### What needs to be done
Count every line in the data below where "each" occurs, then state that number and nothing more.

Stored data
= = =

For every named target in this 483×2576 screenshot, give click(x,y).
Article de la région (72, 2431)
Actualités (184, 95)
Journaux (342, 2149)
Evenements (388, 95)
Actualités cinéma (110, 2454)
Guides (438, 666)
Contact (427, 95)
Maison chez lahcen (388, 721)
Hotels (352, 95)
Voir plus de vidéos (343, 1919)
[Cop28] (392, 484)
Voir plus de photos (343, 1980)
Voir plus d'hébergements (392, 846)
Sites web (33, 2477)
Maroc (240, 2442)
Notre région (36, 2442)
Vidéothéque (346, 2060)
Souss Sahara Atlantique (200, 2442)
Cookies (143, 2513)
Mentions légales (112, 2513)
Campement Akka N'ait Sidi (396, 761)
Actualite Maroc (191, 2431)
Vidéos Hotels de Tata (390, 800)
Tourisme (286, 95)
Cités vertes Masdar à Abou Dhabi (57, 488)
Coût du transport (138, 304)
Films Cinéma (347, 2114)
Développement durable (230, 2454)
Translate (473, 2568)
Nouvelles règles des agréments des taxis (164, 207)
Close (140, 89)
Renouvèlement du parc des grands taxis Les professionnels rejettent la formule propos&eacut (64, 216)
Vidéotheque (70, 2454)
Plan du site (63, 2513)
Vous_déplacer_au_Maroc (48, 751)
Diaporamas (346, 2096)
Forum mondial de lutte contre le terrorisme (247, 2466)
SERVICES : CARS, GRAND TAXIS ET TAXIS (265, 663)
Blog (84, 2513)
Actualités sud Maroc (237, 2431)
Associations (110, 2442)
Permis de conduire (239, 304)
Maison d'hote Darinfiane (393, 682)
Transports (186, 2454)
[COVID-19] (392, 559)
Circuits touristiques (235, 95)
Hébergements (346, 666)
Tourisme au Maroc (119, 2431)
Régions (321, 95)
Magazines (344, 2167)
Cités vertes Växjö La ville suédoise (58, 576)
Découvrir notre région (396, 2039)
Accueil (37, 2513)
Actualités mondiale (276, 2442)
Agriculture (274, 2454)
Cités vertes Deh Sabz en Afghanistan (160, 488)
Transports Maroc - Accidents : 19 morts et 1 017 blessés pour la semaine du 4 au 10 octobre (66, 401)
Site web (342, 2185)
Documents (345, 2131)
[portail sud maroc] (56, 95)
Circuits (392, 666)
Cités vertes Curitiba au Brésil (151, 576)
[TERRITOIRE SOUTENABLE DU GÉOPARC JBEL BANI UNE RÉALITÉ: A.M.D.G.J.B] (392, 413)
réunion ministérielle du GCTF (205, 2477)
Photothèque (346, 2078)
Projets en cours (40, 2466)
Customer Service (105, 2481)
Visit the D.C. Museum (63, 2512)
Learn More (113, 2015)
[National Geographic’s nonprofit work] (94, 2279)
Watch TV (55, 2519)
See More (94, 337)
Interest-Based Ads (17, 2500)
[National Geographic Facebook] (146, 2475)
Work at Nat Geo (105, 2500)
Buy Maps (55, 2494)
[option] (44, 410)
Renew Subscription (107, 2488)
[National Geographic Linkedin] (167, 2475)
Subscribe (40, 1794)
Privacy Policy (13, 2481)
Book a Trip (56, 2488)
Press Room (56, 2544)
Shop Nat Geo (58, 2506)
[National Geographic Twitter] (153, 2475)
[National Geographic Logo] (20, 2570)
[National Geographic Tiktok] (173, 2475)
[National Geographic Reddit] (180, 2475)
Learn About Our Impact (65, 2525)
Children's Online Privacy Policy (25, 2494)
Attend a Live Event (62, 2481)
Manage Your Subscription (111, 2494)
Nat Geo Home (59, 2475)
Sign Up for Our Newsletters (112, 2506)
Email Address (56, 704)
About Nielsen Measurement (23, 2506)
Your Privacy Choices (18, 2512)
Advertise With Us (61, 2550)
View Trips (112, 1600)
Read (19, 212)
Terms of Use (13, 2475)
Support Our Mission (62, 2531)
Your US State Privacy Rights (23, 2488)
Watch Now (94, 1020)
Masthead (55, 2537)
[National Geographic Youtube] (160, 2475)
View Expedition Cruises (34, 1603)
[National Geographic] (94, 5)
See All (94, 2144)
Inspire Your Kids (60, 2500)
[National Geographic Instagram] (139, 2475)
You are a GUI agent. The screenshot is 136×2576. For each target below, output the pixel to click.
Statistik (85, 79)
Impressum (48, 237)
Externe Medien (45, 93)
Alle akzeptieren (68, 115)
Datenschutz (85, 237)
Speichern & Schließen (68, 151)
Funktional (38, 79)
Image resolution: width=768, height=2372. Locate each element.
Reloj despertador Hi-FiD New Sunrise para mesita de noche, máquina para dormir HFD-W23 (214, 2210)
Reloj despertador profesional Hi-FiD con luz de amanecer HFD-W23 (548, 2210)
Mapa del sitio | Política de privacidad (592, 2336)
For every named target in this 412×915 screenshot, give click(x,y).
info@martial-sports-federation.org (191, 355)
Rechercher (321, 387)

= = =

### Task result
2